As an avid reader of Columbia Magazine, I check the headlines often during the day, it is always pleasing to see articles and photos of people, places, and items near and dear to me. My dear, long-suffering wife and I often make the drive to town for the Saturday farmers market. On occasion I get up and out early enough to make a stop on Fairground Street on Tuesday mornings.



The photo of my U.S. History teacher, Jeff Scott--I would never say, "My old history teacher!"--, in the Saturday CM edition, preparing to hawk apples was a pleasant reminder of why I love Adair County. Just last Tuesday Mr. Scott and I had a short, but as always, interesting talk at the Farmers Market, and I strode merrily away with a half-bushel of good Antioch apples, the variety of said apples I must admit I cannot now recollect.

Later on Saturday, Mrs. Watson, as per earlier instruction, watched over me as I used my ancient apple peeler/corer to prepare about a dozen of Mr. Scott's finest, which were destined for pies. And while she made the pies, I put on a kettle of peelings and remnants to make juice which will eventually be apple jelly.
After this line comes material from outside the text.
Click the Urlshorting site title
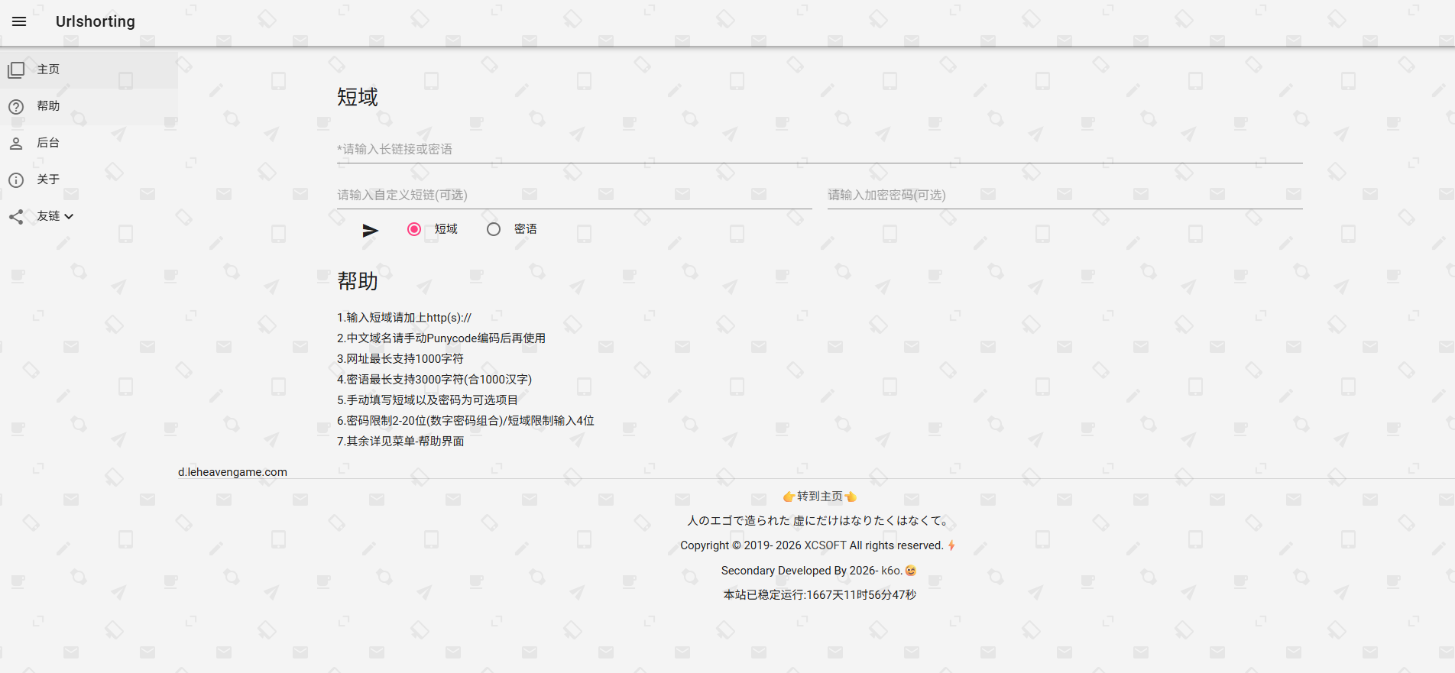 pos(96,21)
Now I ramble on about all this for a reason, just a few days ago I came across a mid-1850s Bluegrass Ladies' Household Book--which, for the most part, was a book of recipes. Not of the modern variety as we know them, but short, simple paragraphs explaining, in general, how to make many culinary delights; no measurements other than "hands-full" and "a good measure." What follows the the entirety of the information on preparation of apples--sans jelly:
"Apple Pie recipe from mid-1850s: Take fine juicy acid apples; pare, core and cut them into small pieces. Have ready a deep dish that has been lined with paste (crust). Fill it with the apples; strewing among them layers of brown sugar, and adding the rind of a lemon pared thin, and also the juice squeezed in, or some essence of lemon. Put on another sheet of paste as a lid; close the edges well, and notch them. Bake the pie in a moderate oven, about three quarters of an hour. Eat it with cream and sugar, or with cold boiled custard.

"If the pie is made of early green apples, they should first be stewed with a very little water, and then plenty of sugar stirred in while they are hot.

"What is called sweet apples are entirely unfit for cooking, as they become tough and tasteless; and it is almost impossible to get them sufficiently done.

"When you put stewed apples into baked shells, grate nutmeg over the top. You many cover them with cream whipped to a stiff froth, and heaped on them."
Some of the other recipes included: Stewed Carp, Oyster Pie, Calf's Head Soup, Soused Pig's Ears, Baked Pigeon, Fried Cucumbers, Potato Pudding, Liver Dumplings, Calf's Foot Jelly, etc.